### WRITTEN EXERCISE
Write the next part of the news report about Julian Assange, picking up after its final sentence.
==== READING TEXT ====
A Liberal National party backbencher has called on the Australian government to lodge a formal protest with the US over the treatment of Julian Assange after a court heard claims of previous plans to poison or kidnap the Wikileaks founder.

After a former employee of a private security firm told an extradition hearing in London this week of those alleged discussions between sources in US intelligence and the company, George Christensen told Guardian Australia: “The latest revelations show a foreign power tried to use illegal means to harm an Australian citizen.”

Christensen and independent MP Andrew Wilkie met the British high commissioner to Australia on Friday to raise concerns about Assange’s welfare and question whether due process was being observed.

Wilkie tweeted after the meeting that the high commissioner, Vicki Treadell, had given the pair “a good hearing” and promised to report the concerns back to London:

Wilkie said there were limits to what a high commissioner could say in such situations, but Treadell “was very much in listening mode to hear our concerns” during the half hour video conference, while being mindful the matter was before the courts.
==== RECORDS ====
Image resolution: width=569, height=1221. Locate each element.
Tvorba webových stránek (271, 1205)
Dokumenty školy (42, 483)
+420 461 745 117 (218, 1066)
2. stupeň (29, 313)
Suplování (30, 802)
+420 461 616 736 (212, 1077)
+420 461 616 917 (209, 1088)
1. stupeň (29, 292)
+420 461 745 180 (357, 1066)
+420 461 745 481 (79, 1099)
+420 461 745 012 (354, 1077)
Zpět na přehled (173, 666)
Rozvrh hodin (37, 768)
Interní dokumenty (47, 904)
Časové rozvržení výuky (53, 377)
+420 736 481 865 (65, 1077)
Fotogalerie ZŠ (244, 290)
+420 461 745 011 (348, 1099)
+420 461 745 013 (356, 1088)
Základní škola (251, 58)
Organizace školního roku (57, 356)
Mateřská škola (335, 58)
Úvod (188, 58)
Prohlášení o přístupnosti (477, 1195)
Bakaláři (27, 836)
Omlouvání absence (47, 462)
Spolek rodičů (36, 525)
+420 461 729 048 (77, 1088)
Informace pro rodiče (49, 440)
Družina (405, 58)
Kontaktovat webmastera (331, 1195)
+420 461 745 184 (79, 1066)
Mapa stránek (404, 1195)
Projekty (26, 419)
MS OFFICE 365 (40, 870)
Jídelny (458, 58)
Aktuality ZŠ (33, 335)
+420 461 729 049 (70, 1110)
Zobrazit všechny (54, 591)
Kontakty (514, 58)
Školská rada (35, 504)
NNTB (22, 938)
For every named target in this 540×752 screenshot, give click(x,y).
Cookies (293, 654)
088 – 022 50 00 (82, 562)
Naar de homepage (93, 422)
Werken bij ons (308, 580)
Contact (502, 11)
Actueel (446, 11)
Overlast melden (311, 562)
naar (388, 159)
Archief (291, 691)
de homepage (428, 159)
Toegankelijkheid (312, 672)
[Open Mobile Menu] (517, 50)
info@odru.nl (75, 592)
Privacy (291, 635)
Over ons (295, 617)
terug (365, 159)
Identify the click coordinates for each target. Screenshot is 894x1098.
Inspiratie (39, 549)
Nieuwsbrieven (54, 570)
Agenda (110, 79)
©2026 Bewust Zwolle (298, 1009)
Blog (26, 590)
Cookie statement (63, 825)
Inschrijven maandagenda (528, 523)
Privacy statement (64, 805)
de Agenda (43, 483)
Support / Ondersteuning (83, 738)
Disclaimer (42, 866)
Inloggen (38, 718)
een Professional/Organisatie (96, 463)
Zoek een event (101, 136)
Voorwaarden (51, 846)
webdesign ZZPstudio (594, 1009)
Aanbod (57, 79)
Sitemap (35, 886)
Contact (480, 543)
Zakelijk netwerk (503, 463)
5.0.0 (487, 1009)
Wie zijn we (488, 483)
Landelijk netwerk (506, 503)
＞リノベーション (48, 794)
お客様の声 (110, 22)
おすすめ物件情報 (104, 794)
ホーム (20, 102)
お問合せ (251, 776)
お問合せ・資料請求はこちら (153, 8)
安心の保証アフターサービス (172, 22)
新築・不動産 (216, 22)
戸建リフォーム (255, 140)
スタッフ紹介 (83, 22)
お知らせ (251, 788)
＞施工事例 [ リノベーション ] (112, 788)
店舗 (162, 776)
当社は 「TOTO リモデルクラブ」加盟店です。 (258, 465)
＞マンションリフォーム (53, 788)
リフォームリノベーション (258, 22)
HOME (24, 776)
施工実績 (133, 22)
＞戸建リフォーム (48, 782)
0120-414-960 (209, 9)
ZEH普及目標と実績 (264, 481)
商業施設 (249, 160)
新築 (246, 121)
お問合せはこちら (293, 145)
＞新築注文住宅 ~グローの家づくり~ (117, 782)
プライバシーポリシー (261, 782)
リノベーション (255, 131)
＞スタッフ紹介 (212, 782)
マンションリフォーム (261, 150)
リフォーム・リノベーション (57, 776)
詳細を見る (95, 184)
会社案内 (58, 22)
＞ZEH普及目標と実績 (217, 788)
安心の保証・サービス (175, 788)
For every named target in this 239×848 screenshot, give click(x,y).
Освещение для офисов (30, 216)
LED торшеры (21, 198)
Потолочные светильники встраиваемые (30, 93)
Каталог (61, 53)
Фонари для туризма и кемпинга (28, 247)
====
### RESPONSE TO THE EXERCISE
Wilkie said he and Christensen argued that Assange should not be extradited to the US and should be allowed to return to Australia – but if that was not to occur, the Wikileaks co-founder should be released into community detention and have full access to his legal representatives.

“I also spoke about how the UK, US and Australian governments are misjudging the community mood on this and the mood has shifted in recent times,” Wilkie said.

Assange is fighting extradition to the US on charges relating to leaks of classified documents allegedly exposing US war crimes and abuse.

“I’ve grown more and more concerned about Julian’s plight since I saw him back in February before the trial began,” Christensen said.

“The latest revelations show a foreign power tried to use illegal means to harm an Australian citizen. It’s not on.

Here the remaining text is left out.